[Dataset entries]
########

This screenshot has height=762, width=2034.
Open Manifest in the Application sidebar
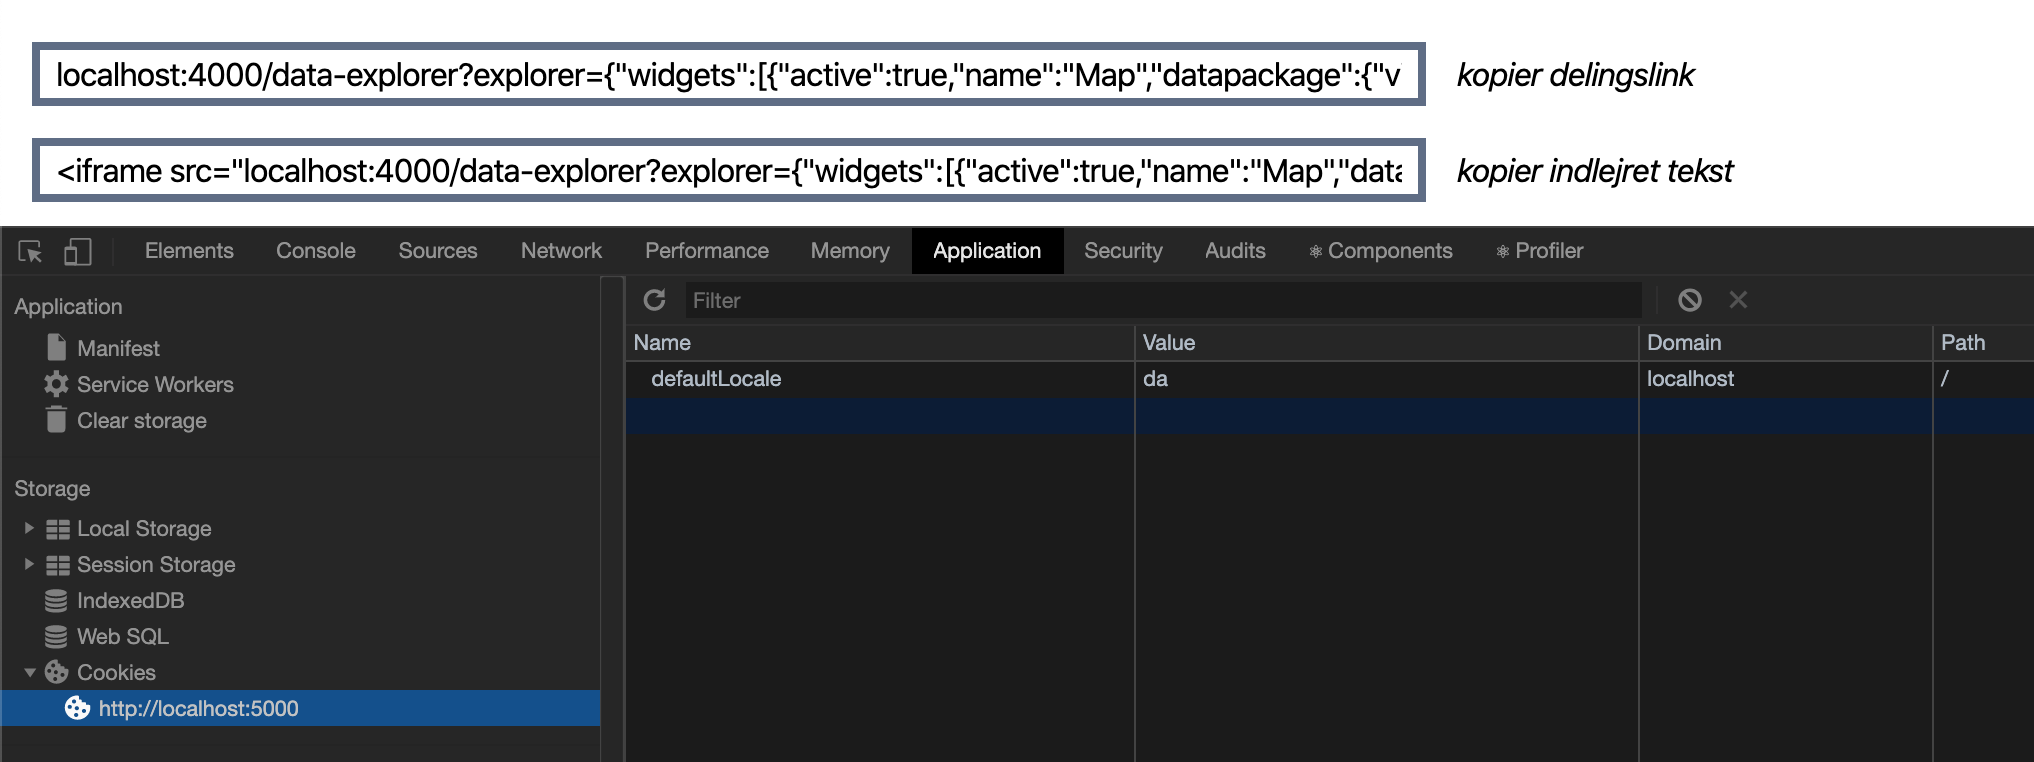[x=118, y=348]
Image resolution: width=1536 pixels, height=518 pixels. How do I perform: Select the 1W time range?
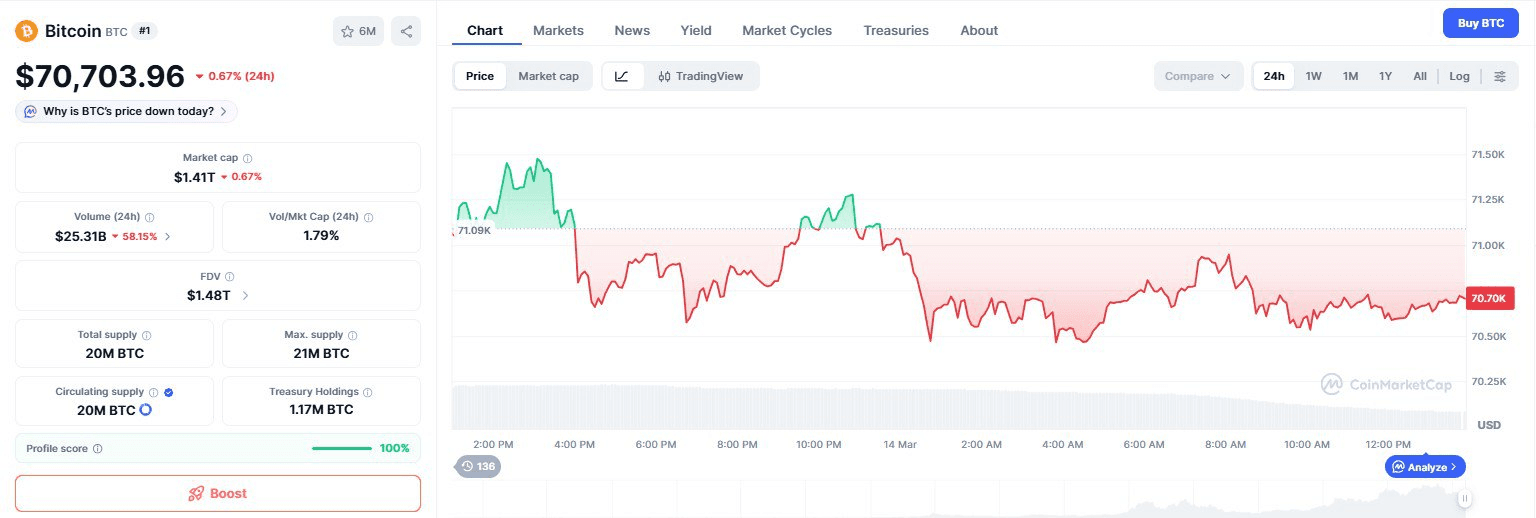(x=1313, y=76)
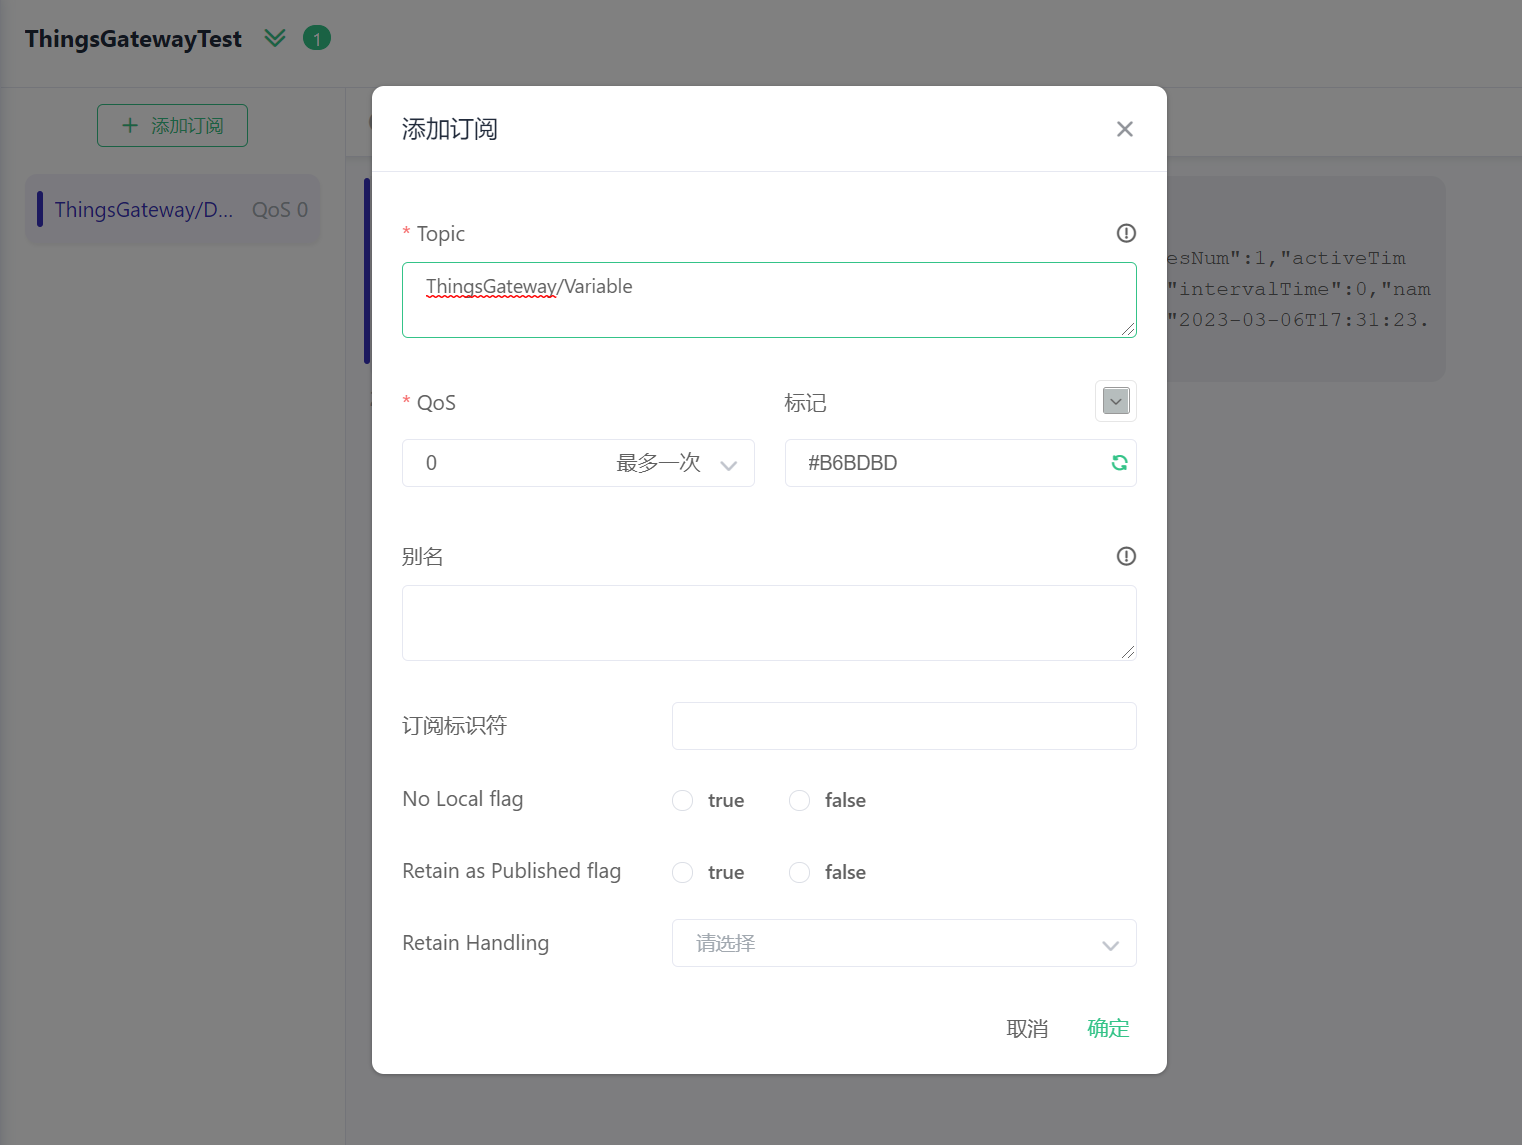
Task: Click the green double-chevron next to ThingsGatewayTest
Action: point(275,38)
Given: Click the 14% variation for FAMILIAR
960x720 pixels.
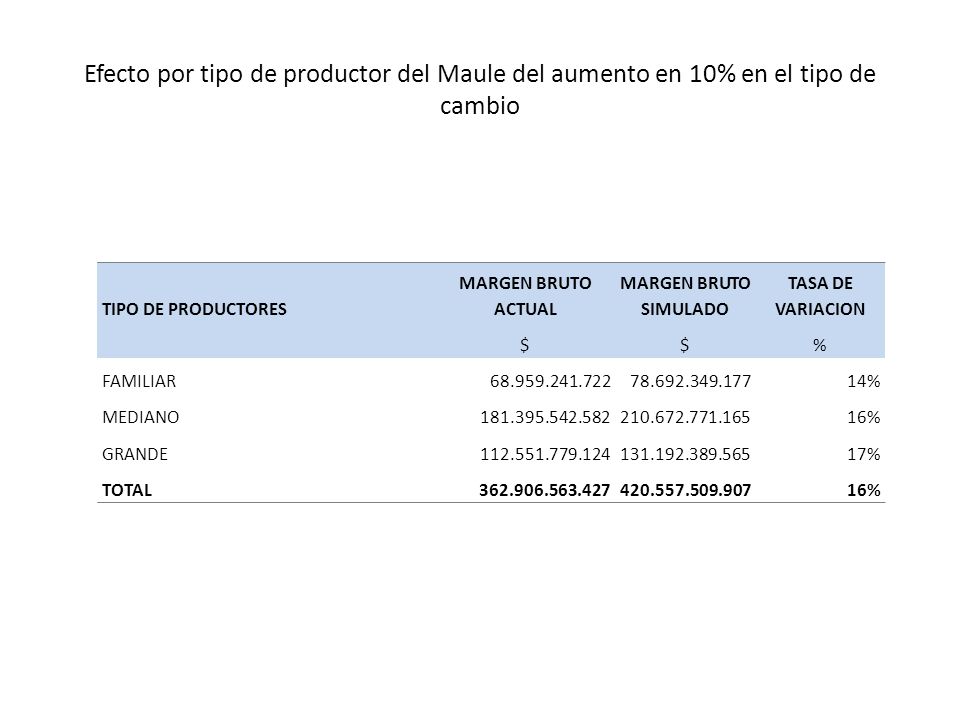Looking at the screenshot, I should point(863,381).
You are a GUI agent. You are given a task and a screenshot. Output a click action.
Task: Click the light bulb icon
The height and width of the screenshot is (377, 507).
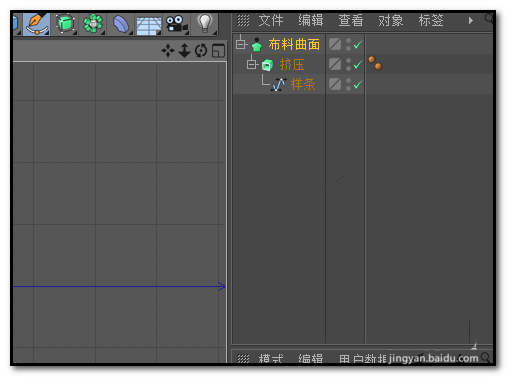[x=205, y=23]
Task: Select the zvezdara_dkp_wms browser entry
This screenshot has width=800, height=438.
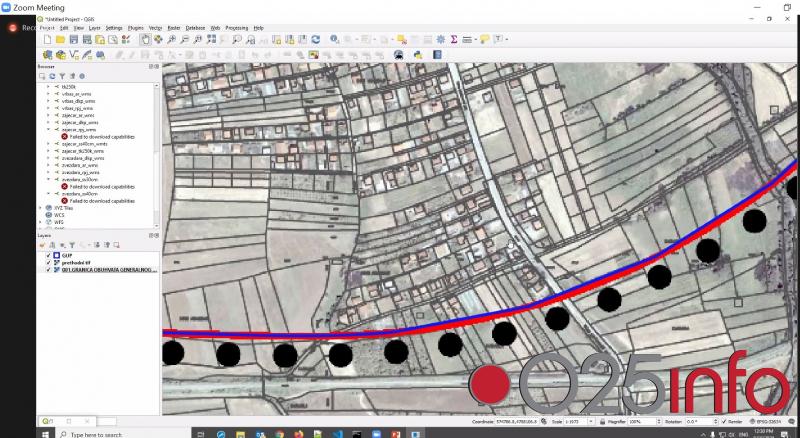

########

Task goal: Give the number of lines in the records that hold the word "This", with no other words.

Reply to the exercise: 2